One guard can contain multiple guardrails. This makes it possible to apply a validation bundle at the right point in the LLM workflow.
Guardrails server
The Guardrails server exposes guarded endpoints compatible with the OpenAI API style. That matters because an application can often switch from a normal OpenAI-compatible client to a guarded client by changing the base URL.
The course uses endpoints shaped like:
from openai import OpenAI
guarded_client = OpenAI(
base_url="http://127.0.0.1:8000/guards/colosseum_guard/openai/v1/"
)
Benefits called out in the material:
- easier deployment,
- containerization,
- independent scaling,
- OpenAI SDK compatible endpoints,
- reusable guards around multiple applications.
3) Practical workflow
Build the unguarded chatbot
The chatbot is created with an OpenAI client, a simple vector database, and a system message.
from openai import OpenAI
from helper import RAGChatWidget, SimpleVectorDB
client = OpenAI()
vector_db = SimpleVectorDB.from_files("shared_data/")
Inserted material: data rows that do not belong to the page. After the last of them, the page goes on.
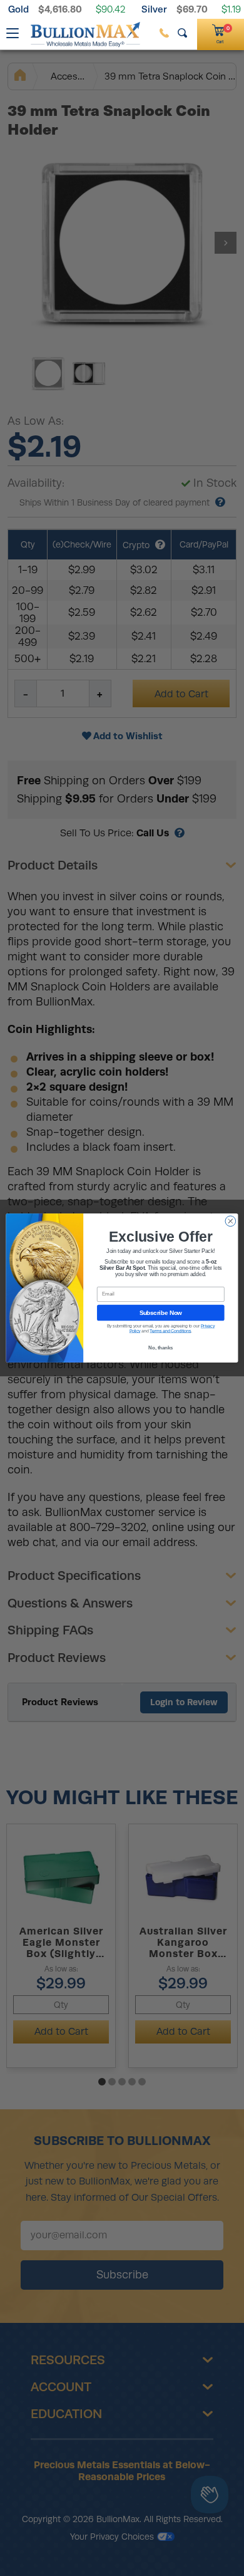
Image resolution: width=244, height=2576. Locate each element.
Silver (154, 9)
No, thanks (160, 1347)
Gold (18, 9)
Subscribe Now (161, 1312)
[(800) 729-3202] (164, 33)
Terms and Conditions (170, 1330)
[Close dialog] (230, 1221)
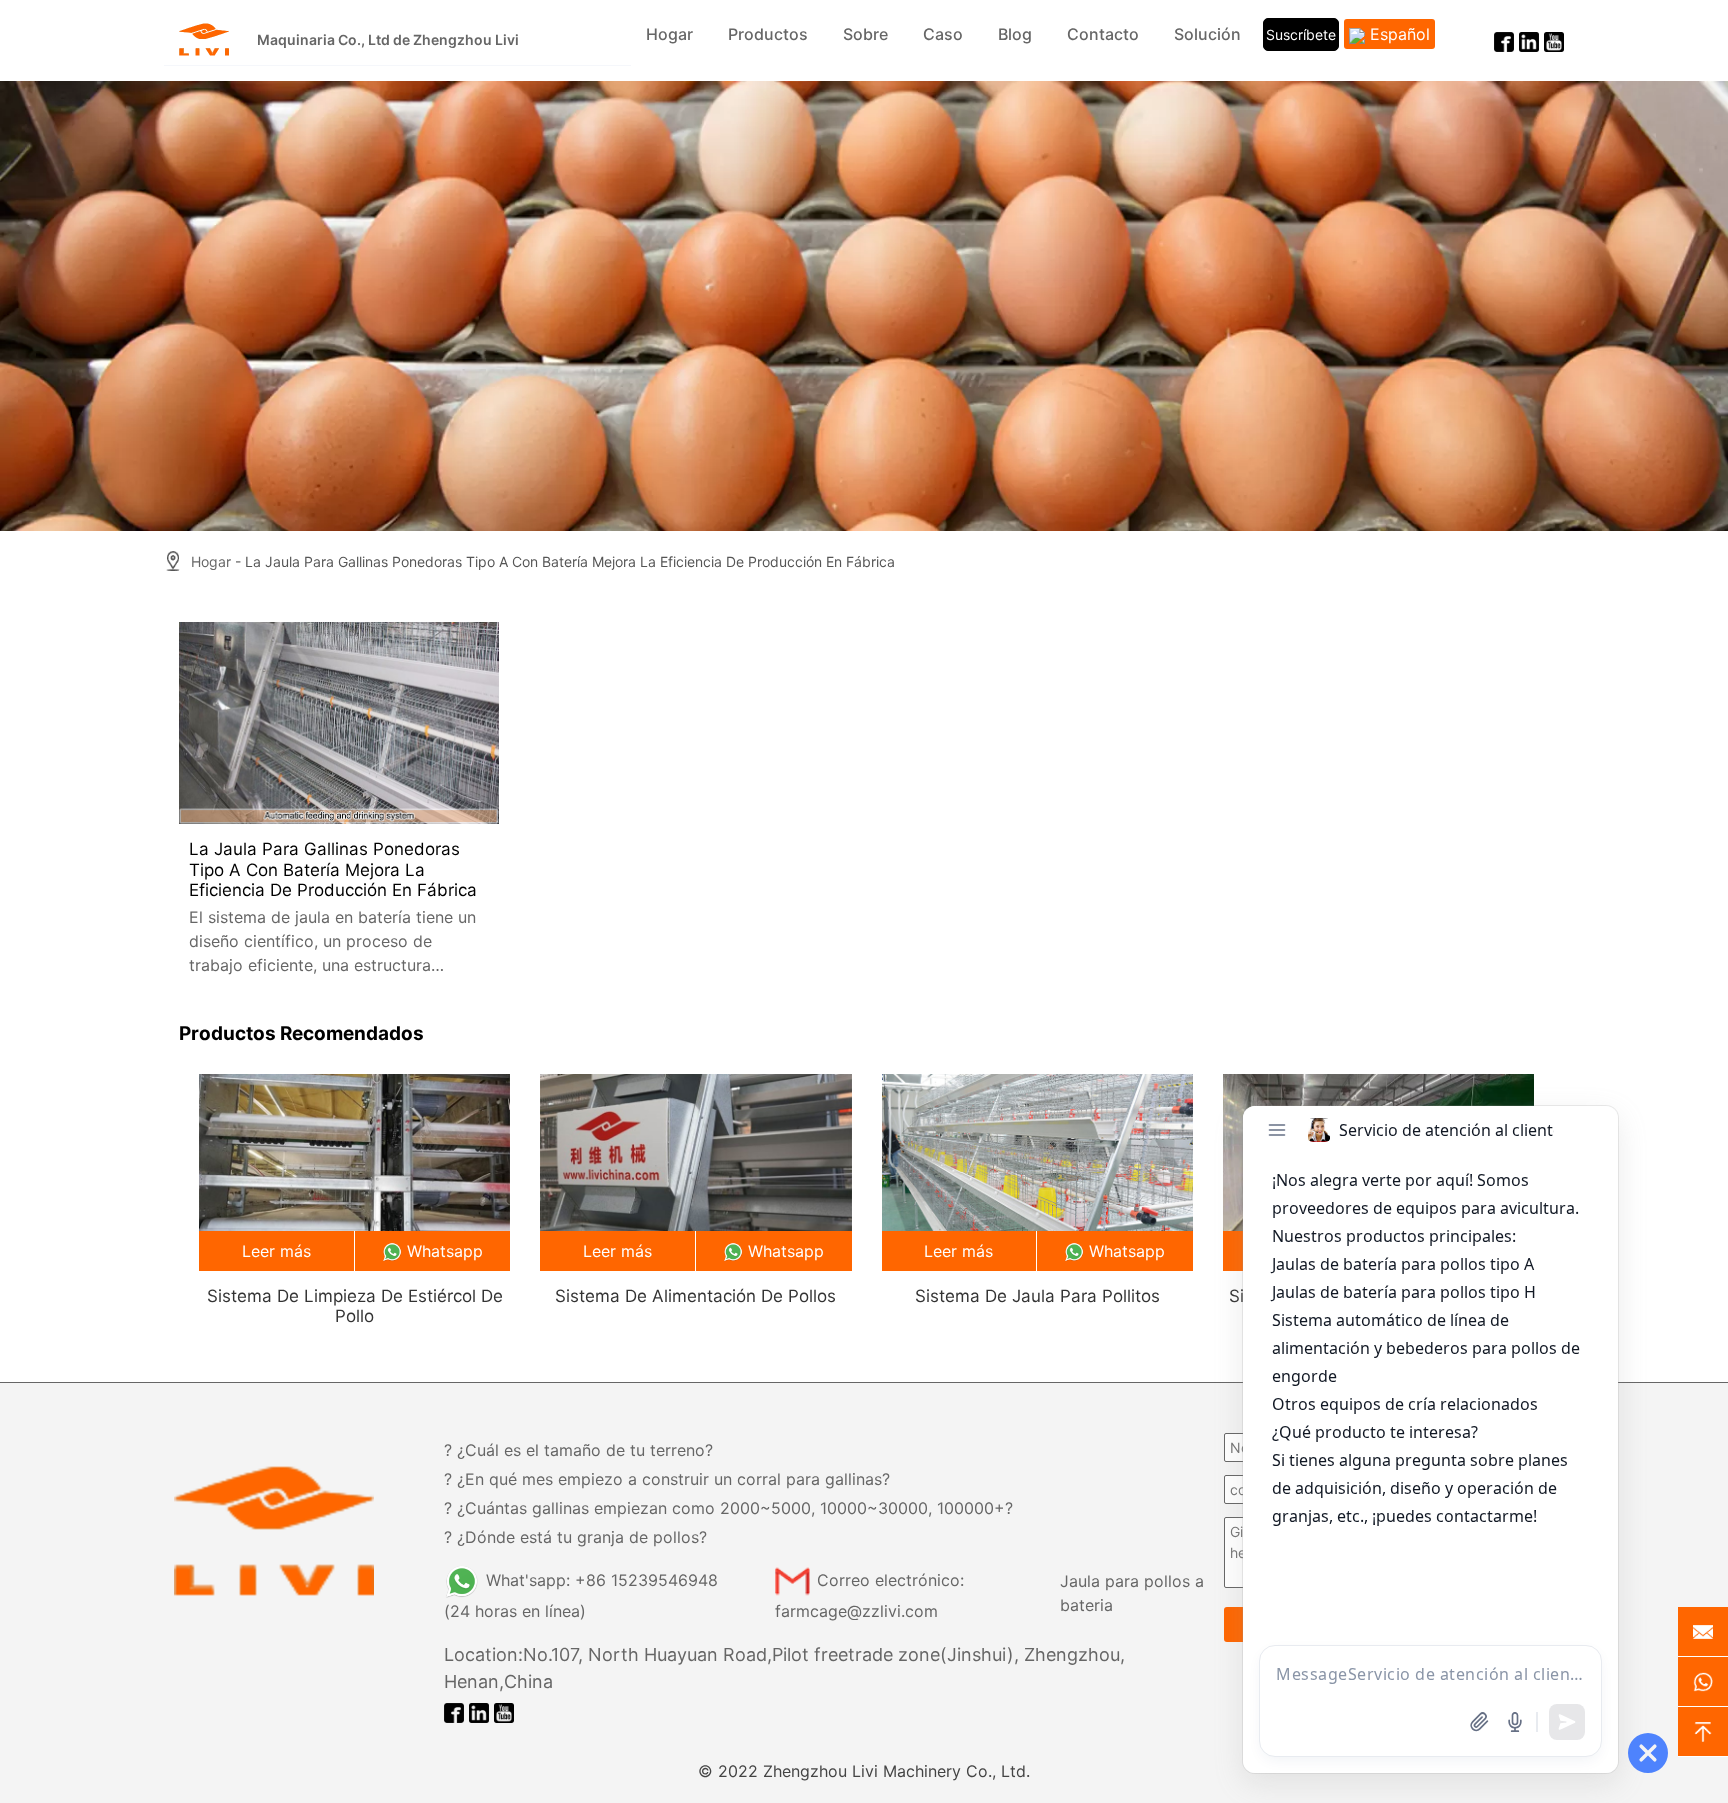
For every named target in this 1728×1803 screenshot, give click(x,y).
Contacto (1103, 34)
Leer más (276, 1251)
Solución (1207, 34)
system_message = """You are a customer support chatbot for Alfredo's Pizza Cafe.
Your responses should be based solely on the provided information.
Only answer questions related to Alfredo's Pizza Cafe's menu,
account management, delivery times, and directly relevant topics.
Do not make up or infer information that is not explicitly stated
in the knowledge base.
"""
rag_chatbot = RAGChatWidget(
client=client,
system_message=system_message,
vector_db=vector_db,
)
This is a good prototype, but the course shows that prompt tricks can still bypass instructions.
Add a simple validator
The first custom guardrail detects a banned internal project name.
from typing import Any, Dict
from guardrails import Guard, OnFailAction
from guardrails.validator_base import (
FailResult,
PassResult,
ValidationResult,
Validator,
register_validator,
)
@register_validator(name="detect_colosseum", data_type="string")
class ColosseumDetector(Validator):
def _validate(
self,
value: Any,
metadata: Dict[str, Any] = {},
) -> ValidationResult:
if "colosseum" in value.lower():
return FailResult(
error_message="Colosseum detected",
fix_value=(
"I'm sorry, I can't answer questions "
"about Project Colosseum."
),
)
return PassResult()
This is intentionally simple. It demonstrates the validator contract:
- inspect the value,
- return
FailResultwhen the rule is violated, - return
PassResultotherwise, - optionally provide a
fix_value.
Wrap the validator in a guard
guard = Guard().use(
ColosseumDetector(
on_fail=OnFailAction.EXCEPTION,
),
on="messages",
)
With EXCEPTION, the application sees an error when validation fails.
For better user experience, the notes replace EXCEPTION with FIX so the guard uses the validator’s fix_value.
colosseum_guard_2 = Guard(name="colosseum_guard_2").use(
ColosseumDetector(on_fail=OnFailAction.FIX),
on="messages",
)
That turns a raw guardrail failure into a controlled response.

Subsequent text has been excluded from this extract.